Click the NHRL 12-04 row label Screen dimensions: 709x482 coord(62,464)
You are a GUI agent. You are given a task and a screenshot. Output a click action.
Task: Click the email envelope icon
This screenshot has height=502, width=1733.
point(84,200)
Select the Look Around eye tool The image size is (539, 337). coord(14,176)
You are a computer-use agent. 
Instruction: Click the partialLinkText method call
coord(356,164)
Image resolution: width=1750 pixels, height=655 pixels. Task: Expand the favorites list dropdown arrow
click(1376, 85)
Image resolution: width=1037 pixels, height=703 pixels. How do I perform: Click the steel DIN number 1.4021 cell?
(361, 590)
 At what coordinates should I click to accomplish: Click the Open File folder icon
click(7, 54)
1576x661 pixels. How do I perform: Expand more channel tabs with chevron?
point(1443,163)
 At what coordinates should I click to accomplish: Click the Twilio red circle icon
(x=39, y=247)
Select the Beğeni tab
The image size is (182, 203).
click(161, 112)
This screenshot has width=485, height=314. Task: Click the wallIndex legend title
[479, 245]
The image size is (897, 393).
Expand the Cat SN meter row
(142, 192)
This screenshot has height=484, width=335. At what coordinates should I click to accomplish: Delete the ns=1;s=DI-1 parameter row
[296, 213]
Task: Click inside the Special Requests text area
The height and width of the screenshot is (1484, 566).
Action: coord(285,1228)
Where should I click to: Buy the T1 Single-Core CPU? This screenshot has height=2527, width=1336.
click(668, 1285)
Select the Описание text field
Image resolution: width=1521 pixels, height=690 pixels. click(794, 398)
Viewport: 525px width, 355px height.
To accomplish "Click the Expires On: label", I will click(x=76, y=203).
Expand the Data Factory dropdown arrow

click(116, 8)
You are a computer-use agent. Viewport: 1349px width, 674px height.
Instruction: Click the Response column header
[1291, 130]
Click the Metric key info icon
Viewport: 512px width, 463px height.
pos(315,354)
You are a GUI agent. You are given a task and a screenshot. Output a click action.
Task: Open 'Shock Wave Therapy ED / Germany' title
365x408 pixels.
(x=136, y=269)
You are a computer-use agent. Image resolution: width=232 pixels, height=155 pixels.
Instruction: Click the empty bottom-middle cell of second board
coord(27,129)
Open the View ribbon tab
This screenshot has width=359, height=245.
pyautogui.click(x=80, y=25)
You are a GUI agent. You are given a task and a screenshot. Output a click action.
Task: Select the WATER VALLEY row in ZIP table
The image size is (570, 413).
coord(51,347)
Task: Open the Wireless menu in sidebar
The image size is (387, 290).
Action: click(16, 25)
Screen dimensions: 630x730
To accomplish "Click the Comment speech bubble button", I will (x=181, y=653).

Work required: Set down every record above exactly as written.

Exercise answer:
Click the NHRL 12-04 row label Screen dimensions: 709x482 coord(62,464)
You are a GUI agent. You are given a task and a screenshot. Output a click action.
Task: Click the email envelope icon
This screenshot has height=502, width=1733.
point(84,200)
Select the Look Around eye tool The image size is (539, 337). coord(14,176)
You are a computer-use agent. 
Instruction: Click the partialLinkText method call
coord(356,164)
Image resolution: width=1750 pixels, height=655 pixels. Task: Expand the favorites list dropdown arrow
click(1376, 85)
Image resolution: width=1037 pixels, height=703 pixels. How do I perform: Click the steel DIN number 1.4021 cell?
(361, 590)
 At what coordinates should I click to accomplish: Click the Open File folder icon
click(7, 54)
1576x661 pixels. How do I perform: Expand more channel tabs with chevron?
point(1443,163)
 At what coordinates should I click to accomplish: Click the Twilio red circle icon
(x=39, y=247)
Select the Beğeni tab
The image size is (182, 203).
click(161, 112)
This screenshot has width=485, height=314. Task: Click the wallIndex legend title
[479, 245]
The image size is (897, 393).
Expand the Cat SN meter row
(142, 192)
This screenshot has height=484, width=335. At what coordinates should I click to accomplish: Delete the ns=1;s=DI-1 parameter row
[296, 213]
Task: Click inside the Special Requests text area
The height and width of the screenshot is (1484, 566).
Action: coord(285,1228)
Where should I click to: Buy the T1 Single-Core CPU? This screenshot has height=2527, width=1336.
click(668, 1285)
Select the Описание text field
Image resolution: width=1521 pixels, height=690 pixels. click(794, 398)
Viewport: 525px width, 355px height.
To accomplish "Click the Expires On: label", I will click(x=76, y=203).
Expand the Data Factory dropdown arrow

click(116, 8)
You are a computer-use agent. Viewport: 1349px width, 674px height.
Instruction: Click the Response column header
[1291, 130]
Click the Metric key info icon
Viewport: 512px width, 463px height.
pos(315,354)
You are a GUI agent. You are given a task and a screenshot. Output a click action.
Task: Open 'Shock Wave Therapy ED / Germany' title
365x408 pixels.
(x=136, y=269)
You are a computer-use agent. Image resolution: width=232 pixels, height=155 pixels.
Instruction: Click the empty bottom-middle cell of second board
coord(27,129)
Open the View ribbon tab
This screenshot has width=359, height=245.
pyautogui.click(x=80, y=25)
You are a GUI agent. You are given a task and a screenshot. Output a click action.
Task: Select the WATER VALLEY row in ZIP table
The image size is (570, 413).
coord(51,347)
Task: Open the Wireless menu in sidebar
The image size is (387, 290).
Action: click(16, 25)
Screen dimensions: 630x730
To accomplish "Click the Comment speech bubble button", I will (x=181, y=653).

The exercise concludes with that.